▸ **Work order A**
In the text about the Khan Younis mass grave, what total number of bodies did the Director of Civil Defense give after Tuesday's discoveries?
▸ **Work order B**
From the Khan Younis text, reproduce the part that opens with the words containing "I Wonder If" and closes with "bodies being unearthed.".

▸ **Text provided**
_____

I Wonder If There’s Anything Going On Outside of Columbia University Student Protests?
A mass grave with more than 300 bodies has been uncovered at a hospital in the southern Gaza city of Khan Younis, Gaza Civil Defense workers said, following the withdrawal of Israeli forces from the area earlier this month.
Col. Yamen Abu Suleiman, Director of Civil Defense in Khan Younis told CNN that 35 bodies had been discovered at the Nasser Medical Complex on Tuesday, bringing the total to 310. Some 73 bodies had been discovered on Monday, Suleiman said.
Suleiman alleged that some of the bodies had been found with hands and feet tied, “and there were signs of field executions. We do not know if they were buried alive or executed. Most of the bodies are decomposed.”
CNN is unable to verify Suleiman’s claims and cannot confirm the causes of death among the bodies being unearthed.

_____

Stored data
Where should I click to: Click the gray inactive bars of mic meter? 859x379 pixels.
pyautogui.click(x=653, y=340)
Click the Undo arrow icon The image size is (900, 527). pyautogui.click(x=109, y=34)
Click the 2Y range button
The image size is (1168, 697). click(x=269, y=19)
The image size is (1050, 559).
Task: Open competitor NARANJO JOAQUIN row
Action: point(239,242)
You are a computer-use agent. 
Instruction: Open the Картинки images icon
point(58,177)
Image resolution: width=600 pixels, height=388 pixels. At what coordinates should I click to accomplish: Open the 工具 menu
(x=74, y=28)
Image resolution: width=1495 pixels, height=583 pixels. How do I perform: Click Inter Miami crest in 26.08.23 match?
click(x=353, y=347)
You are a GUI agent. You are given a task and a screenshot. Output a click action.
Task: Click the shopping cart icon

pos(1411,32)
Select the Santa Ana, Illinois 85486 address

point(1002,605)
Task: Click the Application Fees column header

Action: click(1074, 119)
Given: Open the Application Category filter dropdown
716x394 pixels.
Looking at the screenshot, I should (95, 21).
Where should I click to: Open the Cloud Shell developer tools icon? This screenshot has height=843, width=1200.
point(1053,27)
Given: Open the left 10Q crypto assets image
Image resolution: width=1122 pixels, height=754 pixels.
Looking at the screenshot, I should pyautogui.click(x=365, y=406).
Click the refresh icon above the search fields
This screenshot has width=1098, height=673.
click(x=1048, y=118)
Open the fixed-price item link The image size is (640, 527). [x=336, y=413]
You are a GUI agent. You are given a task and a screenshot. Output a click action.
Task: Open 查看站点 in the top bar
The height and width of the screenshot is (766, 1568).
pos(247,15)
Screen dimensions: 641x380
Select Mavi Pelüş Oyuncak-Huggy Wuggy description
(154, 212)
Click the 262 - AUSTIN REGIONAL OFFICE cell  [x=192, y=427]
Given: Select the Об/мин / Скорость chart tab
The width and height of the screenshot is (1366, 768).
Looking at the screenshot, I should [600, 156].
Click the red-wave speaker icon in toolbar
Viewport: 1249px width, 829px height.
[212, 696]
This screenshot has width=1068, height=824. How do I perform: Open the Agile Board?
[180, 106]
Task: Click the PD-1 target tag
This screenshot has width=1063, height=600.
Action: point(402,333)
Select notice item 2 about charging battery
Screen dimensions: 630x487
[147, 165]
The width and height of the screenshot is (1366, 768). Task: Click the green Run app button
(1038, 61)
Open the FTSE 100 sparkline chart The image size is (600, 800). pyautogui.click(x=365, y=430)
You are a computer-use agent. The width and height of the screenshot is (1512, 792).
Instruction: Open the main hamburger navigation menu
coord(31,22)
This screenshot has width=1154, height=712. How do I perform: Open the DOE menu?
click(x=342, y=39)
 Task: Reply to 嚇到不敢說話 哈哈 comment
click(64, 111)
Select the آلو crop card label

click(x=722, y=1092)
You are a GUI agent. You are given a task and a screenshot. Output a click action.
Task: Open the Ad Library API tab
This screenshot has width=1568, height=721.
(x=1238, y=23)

_____

▸ **Expected answer A**
310 bodies.

▸ **Expected answer B**
I Wonder If There’s Anything Going On Outside of Columbia University Student Protests?
A mass grave with more than 300 bodies has been uncovered at a hospital in the southern Gaza city of Khan Younis, Gaza Civil Defense workers said, following the withdrawal of Israeli forces from the area earlier this month.
Col. Yamen Abu Suleiman, Director of Civil Defense in Khan Younis told CNN that 35 bodies had been discovered at the Nasser Medical Complex on Tuesday, bringing the total to 310. Some 73 bodies had been discovered on Monday, Suleiman said.
Suleiman alleged that some of the bodies had been found with hands and feet tied, “and there were signs of field executions. We do not know if they were buried alive or executed. Most of the bodies are decomposed.”
CNN is unable to verify Suleiman’s claims and cannot confirm the causes of death among the bodies being unearthed.